US Senator Edward Kennedy underwent “successful” brain cancer surgery on Monday, his doctor said, as the political icon vowed to return to work and to campaign for presidential hopeful Barack Obama.
“I am pleased to report that Senator Kennedy’s surgery was successful and accomplished our goals,” Duke University Medical Center doctor Allan Freidman said in a statement.
“Senator Kennedy was awake during the resection, and should therefore experience no permanent neurological effects from the surgery,” said Freidman, one of the country’s top brain surgeons.
The delicate three-and-a-half hour surgery, Freidman said, was “the first step” in the Democratic party giant’s treatment plan. After a brief recuperation, Kennedy is due to begin targeted radiation at Massachusetts General Hospital in Boston followed by chemotherapy treatment.
Kennedy, 76, is the last surviving brother of assassinated US president John F. Kennedy.
He reportedly told his wife, Victoria, afterward: “I feel like a million bucks. I think I’ll do that again tomorrow,” said the senator’s office, cited by US media.
RETURN
The liberal lion of the Senate said he was eyeing an eventual return to Capitol Hill and to campaign for Obama, whom he endorsed earlier this year.

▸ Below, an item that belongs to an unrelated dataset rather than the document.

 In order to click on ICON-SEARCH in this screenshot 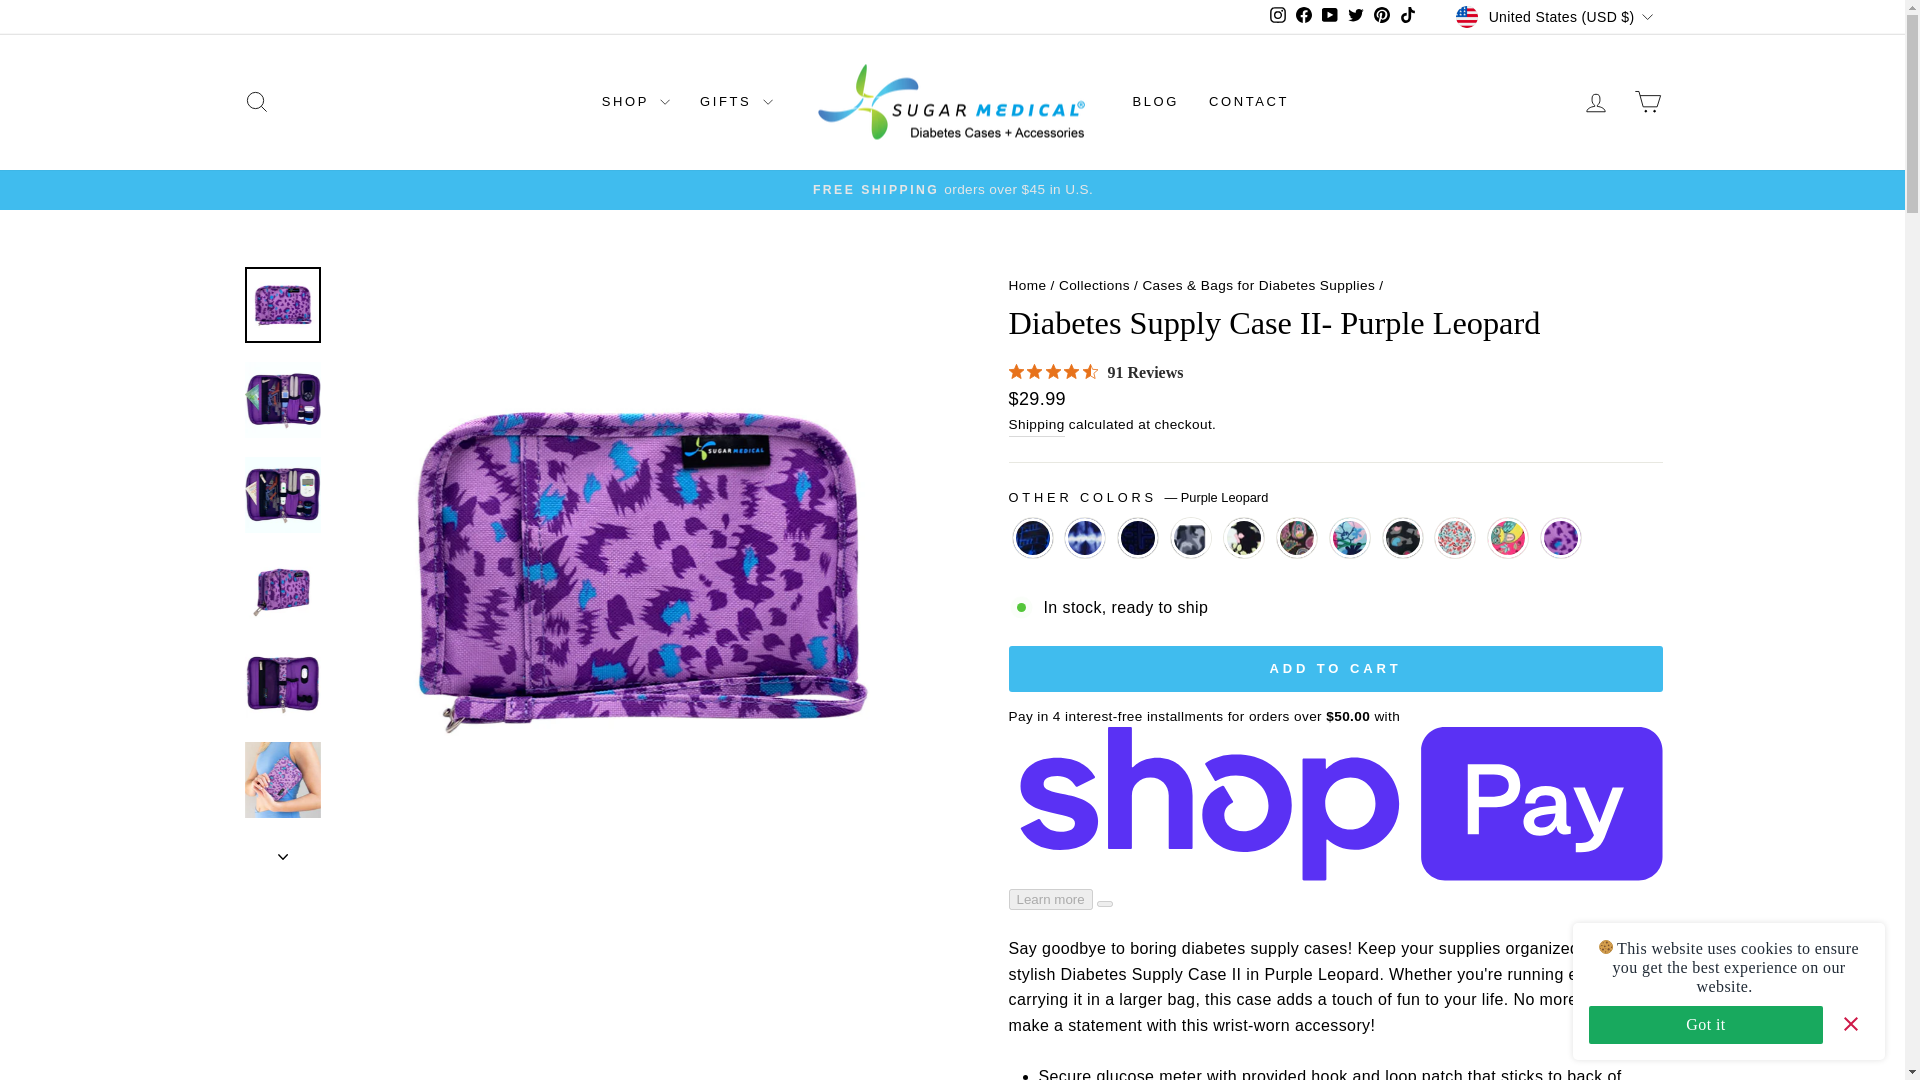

“After completing treatment, I look forward to returning to the United States Senate and to doing everything I can to help elect Barack Obama as our next president,” the senator said.
Kennedy was rushed to Massachusetts General Hospital in Boston on May 17 after suffering a seizure at his family’s compound in Hyannis Port on Cape Cod.
Following results from a biopsy, doctors diagnosed Kennedy with a malignant glioma in the left parietal lobe, an area of the brain that controls speech.
Doctors have not publicly offered a prognosis for Kennedy. But the US National Cancer Institute has said the outlook for such a diagnosis is poor, with average life expectancy depending on the stage of the tumor, from a few months to up to five years.
CHALLENGE
Gliomas often begin with genetic changes in the brain’s glial cells — cells that support neurological activity — although the source of such changes remains a mystery, according to experts.
A key challenge for doctors is removing such tumors without harming healthy brain tissue.
About 13,000 Americans die annually from malignant tumors in the brain or spinal cord, comprising 2.2 percent of all cancer-linked deaths, the American Cancer Society said. Survival has improved over the past decade partly because of new drugs.
The tumors kills 50 percent of patients during the first year after diagnosis and few live beyond three years. Without treatment the tumor grows back between two to three months after being surgically removed.